Data entries:
- - - - -

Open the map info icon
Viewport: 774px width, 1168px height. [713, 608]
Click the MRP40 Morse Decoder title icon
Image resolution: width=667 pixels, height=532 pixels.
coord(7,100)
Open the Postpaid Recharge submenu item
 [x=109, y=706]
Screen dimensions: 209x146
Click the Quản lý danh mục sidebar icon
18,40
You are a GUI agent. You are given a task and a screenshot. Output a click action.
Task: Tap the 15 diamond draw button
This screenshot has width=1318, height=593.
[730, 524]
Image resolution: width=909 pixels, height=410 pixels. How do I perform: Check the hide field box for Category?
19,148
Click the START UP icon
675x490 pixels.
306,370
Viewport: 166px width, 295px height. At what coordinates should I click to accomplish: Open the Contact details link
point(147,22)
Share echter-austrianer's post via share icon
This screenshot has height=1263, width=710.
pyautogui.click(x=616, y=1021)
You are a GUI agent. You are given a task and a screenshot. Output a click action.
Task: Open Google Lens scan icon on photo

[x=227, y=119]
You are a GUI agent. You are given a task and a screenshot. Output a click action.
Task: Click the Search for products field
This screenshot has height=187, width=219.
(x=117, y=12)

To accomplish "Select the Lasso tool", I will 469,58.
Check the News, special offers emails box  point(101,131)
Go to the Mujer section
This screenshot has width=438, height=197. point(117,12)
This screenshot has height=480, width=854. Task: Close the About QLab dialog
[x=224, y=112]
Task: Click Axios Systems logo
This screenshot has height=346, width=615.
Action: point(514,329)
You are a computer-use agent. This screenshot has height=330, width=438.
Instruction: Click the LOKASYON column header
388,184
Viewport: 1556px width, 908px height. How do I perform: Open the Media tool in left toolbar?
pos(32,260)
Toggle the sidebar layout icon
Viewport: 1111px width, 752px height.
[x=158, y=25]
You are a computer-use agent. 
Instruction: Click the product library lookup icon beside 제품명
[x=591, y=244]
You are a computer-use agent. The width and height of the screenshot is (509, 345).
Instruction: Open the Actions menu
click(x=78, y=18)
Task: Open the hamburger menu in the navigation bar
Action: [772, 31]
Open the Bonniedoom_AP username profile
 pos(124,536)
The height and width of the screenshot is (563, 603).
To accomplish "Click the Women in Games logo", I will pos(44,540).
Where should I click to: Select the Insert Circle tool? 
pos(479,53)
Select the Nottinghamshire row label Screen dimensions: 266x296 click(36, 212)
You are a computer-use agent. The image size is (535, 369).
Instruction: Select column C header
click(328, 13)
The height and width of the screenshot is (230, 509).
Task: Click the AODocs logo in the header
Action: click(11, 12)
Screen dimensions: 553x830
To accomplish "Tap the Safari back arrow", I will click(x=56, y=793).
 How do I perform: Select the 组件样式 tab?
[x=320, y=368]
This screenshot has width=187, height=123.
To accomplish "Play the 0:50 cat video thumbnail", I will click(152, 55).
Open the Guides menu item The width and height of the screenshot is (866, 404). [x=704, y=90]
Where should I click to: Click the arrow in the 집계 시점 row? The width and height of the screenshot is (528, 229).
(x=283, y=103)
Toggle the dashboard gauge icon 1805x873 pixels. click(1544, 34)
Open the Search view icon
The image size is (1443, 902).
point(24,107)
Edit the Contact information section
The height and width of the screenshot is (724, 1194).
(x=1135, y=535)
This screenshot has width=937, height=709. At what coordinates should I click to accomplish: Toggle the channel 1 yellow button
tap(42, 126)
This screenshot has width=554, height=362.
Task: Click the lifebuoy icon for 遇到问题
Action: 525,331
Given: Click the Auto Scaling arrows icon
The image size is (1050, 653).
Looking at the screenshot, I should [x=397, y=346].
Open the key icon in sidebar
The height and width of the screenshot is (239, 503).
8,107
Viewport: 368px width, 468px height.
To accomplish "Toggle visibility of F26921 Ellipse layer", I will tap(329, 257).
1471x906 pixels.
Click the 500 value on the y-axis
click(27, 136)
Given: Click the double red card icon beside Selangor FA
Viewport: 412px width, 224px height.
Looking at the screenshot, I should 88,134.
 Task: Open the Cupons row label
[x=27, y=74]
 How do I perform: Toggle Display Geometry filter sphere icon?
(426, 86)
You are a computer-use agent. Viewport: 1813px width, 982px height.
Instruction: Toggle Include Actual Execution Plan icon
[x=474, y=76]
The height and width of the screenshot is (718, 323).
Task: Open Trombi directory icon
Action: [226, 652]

- - - - -

Extract each line of the material above that contains the string "Instruction".

*The output*.
Instruction: Click the LOKASYON column header
Instruction: Click the product library lookup icon beside 제품명
Instruction: Open the Actions menu
Instruction: Select column C header
Instruction: Toggle Include Actual Execution Plan icon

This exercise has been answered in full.